The three most salient thoughts she shares about sunscreen expiration dates include:
First, you should be using enough sunscreen daily that you finish the product long before it expires.
Second, if you have some left past the expiration date—more likely if it’s product for the body—you should chuck it. Sunscreens are often stashed in beach bags and glove compartments where they’re exposed to heat that can speed up the breakdown of ingredients. Waldorf says she’s more confident about using sunscreen powders if they’ve passed their expiration date but it’s important to keep the stick or brush applicator clean, just as you should be doing with your makeup brushes (as I do…never).
Third, she points out that people rarely use the required amount of sunscreen to reach full UVA/UVB coverage, so starting with a fresh product is probably a good idea.
As for when to chuck other kinds of products, Waldorf’s refreshing honesty persists. She says, “…I’ll continue to use a moisturizer or cleanser with preservatives past the expiration date as long as it looks and smells OK, and hasn’t been sitting in a jar that’s been double-dipped by fingers...” Of course, pay more attention with prescription products and cosmetics that you use around your eyes. According to Waldorf, expiration dates relate to concerns about preservative activity against microorganisms—some of which may be unfriendly to your eyes, so to preserve their longevity, hew to the dates on the packaging.

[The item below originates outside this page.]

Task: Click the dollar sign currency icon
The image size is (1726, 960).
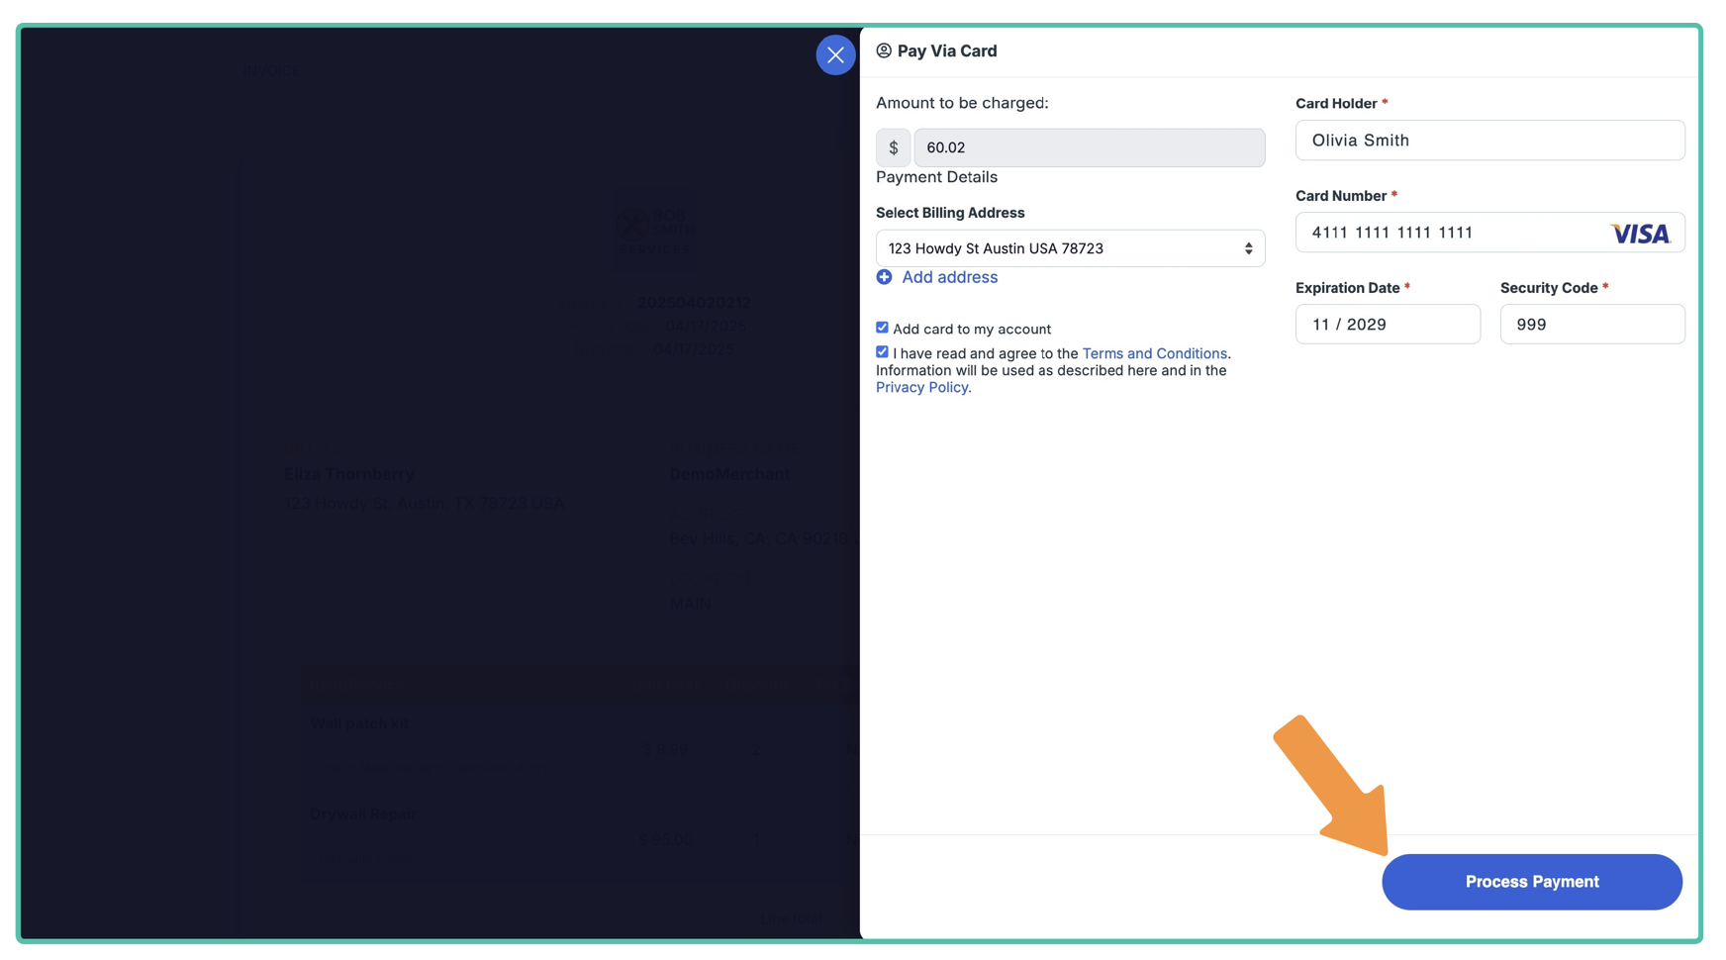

One last expiration-related note, a memoir I wished would never end: Blood, Bones & Butter: The Inadvertent Education of a Reluctant Chef by Gabrielle Hamilton. Like all great chefs and writers, she leaves you hankering for more.
Val Asks You
Don’t be shy! What’s your most vexing or intractable appearance issue? Send your beauty-related questions to firstname.lastname@example.org. If I don’t have a good answer, I’ll find someone who does.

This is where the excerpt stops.